TASK STATEMENT:
Can you update the TIFF article's passage starting at "By Jessica Wong, CBC" and ending at "imagine the fireworks." so that "line-jumpers" becomes "queue-jumpers"?

TIFF tempest in a theatre, or Waiting 127 min. for 127 Hours

 James Franco stars 127 Hours, Danny Boyle's anticipated follow-up to the indie blockbuster Slumdog Millionaire. (TIFF)


By Jessica Wong, CBC News

Jessica Wong

With queues, nothing gets one's blood boiling more than line-jumpers. So when a projection snafu leapfrogged hundreds of exasperated public TIFF-goers in front of hundreds of equally exasperated media and industry TIFF-goers, you can imagine the fireworks.

An issue with the Roy Thomson Hall projector left Saturday's 1:30 p.m. gala audience unable to see the subtitles for Guillaume Canet's drama Little White Lies. The TIFF powers-that-be decided to halt the proceedings and move the audience to one of the large cinemas nearby at the Scotiabank Theatre.

Problem: the one they chose already had a massive and unruly queue outside it. Snaking around the concessions area were hundreds of P&I folk awaiting the 2:45 p.m. screening of Oscar-winner Danny Boyle's buzz-worthy 127 Hours. They were already frustrated because the start time had been delayed 30 minutes.

INFORMATION SUPPLIED:

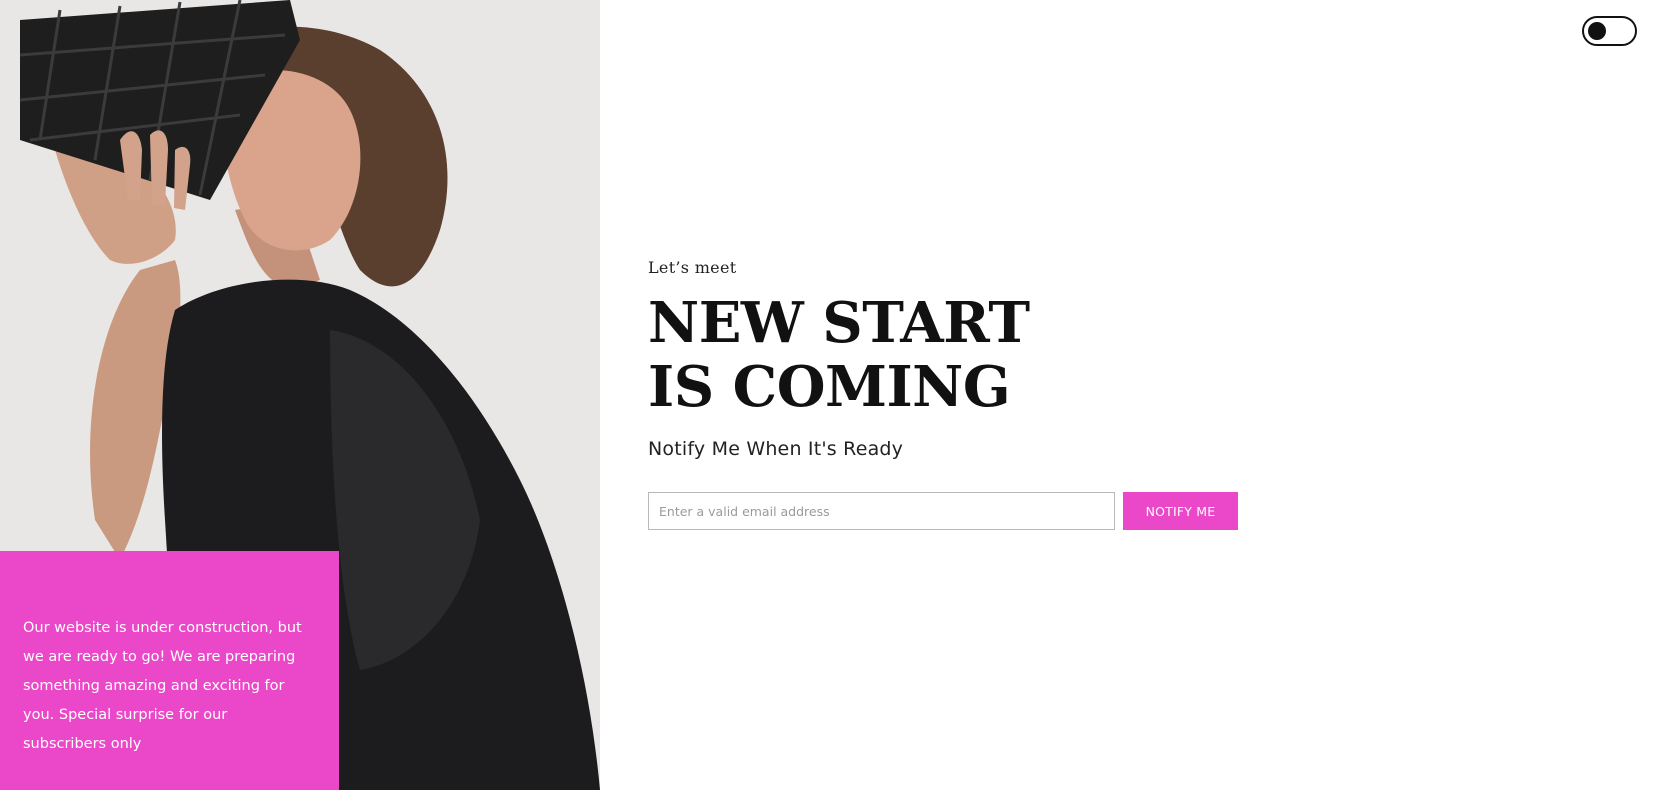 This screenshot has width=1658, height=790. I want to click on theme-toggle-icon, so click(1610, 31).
---
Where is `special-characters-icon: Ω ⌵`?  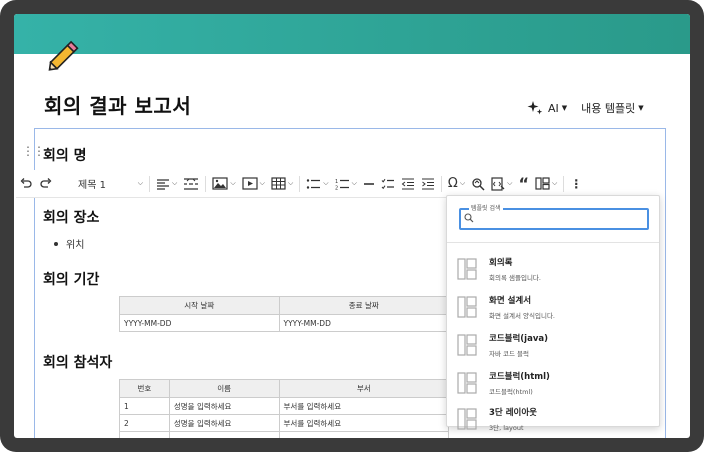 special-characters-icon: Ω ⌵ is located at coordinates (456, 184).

WRITTEN ANSWER:
By Jessica Wong, CBC News

Jessica Wong

With queues, nothing gets one's blood boiling more than queue-jumpers. So when a projection snafu leapfrogged hundreds of exasperated public TIFF-goers in front of hundreds of equally exasperated media and industry TIFF-goers, you can imagine the fireworks.